[BEGIN PAGE TEXT]
# Looking to become an electrician (NYC/NJ Area)



## KevinF88 (Jan 9, 2012)

Hi everyone, I'm new to the forum. I am 23 years old from New Jersey with easy access to New York City and had a couple questions about how to find an apprenticeship in the area. I have a bachelors degree in economics from a very reputable university in the area as well as basic motor knowledge from working on a landscaping crew over the past year. My best friends father is an experienced elevator mechanic and has told me to look up local unions going through recruitment in the area. I was just wondering if there is any information anyone here may know that can help me out that I may not be able to find online. Thank you all.


----------



## Dennis Alwon (May 9, 2009)

Welcome to the forum


----------



## B4T (Feb 10, 2009)

Welcome to the forum.. look up Local 3 IBEW and put an application in.. keep trying.. you have youth on your side.. good luck..


----------



## HARRY304E (Sep 15, 2010)

KevinF88 said:


> Hi everyone, I'm new to the forum. I am 23 years old from New Jersey with easy access to New York City and had a couple questions about how to find an apprenticeship in the area. I have a bachelors degree in economics from a very reputable university in the area as well as basic motor knowledge from working on a landscaping crew over the past year. My best friends father is an experienced elevator mechanic and has told me to look up local unions going through recruitment in the area. I was just wondering if there is any information anyone here may know that can help me out that I may not be able to find online. Thank you all.


Look here......http://local3.com/

http://www.ibewlocal102.org/

Welcome to the forum Good luck..:thumbup::thumbup:


----------



## Wireman134 (Feb 6, 2012)

I would not recommend anyone to embark in a construction career in this day. Continue with your schooling and be flexible with your choices.


----------



## smb43432 (May 25, 2010)

Do you mind explaining why?


----------
[END PAGE TEXT]
[BEGIN ENTRIES SHOWN]
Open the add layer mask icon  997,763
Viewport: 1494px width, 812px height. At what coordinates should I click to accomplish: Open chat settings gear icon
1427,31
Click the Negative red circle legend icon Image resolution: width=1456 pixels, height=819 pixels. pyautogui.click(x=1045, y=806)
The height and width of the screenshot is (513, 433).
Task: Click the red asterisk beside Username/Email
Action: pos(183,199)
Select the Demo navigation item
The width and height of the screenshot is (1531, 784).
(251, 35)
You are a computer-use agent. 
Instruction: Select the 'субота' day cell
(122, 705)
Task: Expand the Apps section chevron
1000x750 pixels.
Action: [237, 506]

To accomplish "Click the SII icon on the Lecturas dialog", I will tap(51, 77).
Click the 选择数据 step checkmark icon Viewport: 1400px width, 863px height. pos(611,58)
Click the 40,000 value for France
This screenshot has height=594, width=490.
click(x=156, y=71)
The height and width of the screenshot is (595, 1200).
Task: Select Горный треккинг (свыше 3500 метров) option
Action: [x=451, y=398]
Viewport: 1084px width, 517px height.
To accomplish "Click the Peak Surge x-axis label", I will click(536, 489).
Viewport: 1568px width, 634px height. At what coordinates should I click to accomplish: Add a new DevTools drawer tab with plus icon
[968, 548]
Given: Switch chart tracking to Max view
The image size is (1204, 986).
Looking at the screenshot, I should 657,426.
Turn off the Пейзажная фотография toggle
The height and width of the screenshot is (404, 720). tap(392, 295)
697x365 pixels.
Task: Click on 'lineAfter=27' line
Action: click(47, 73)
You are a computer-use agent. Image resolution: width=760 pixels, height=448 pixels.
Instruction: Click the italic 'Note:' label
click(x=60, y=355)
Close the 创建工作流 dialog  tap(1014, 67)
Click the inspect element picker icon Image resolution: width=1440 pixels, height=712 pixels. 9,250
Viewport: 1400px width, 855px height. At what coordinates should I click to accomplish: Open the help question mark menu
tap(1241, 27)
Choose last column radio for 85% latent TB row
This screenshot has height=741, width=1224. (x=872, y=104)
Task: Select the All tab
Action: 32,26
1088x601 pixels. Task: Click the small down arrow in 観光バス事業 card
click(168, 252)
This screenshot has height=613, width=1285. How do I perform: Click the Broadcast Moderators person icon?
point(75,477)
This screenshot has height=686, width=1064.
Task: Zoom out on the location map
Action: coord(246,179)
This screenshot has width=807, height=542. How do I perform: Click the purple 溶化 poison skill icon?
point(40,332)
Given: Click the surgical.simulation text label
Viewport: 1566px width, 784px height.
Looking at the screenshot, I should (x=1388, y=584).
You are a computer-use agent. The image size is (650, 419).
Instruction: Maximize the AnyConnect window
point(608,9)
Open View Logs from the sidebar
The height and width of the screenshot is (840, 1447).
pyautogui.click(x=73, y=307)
[END ENTRIES SHOWN]
REQUESTS »
1 > In the electrician apprenticeship thread, what degree does KevinF88 say he has?
2 > Rewrite everything in the electrician apprenticeship thread from "## Wireman134 (Feb" down to "mind explaining why?", replacing "construction" with "electrical".

ANSWERS PER TASK »
1 > A bachelor's degree in economics.

2 >
## Wireman134 (Feb 6, 2012)

I would not recommend anyone to embark in a electrical career in this day. Continue with your schooling and be flexible with your choices.


----------



## smb43432 (May 25, 2010)

Do you mind explaining why?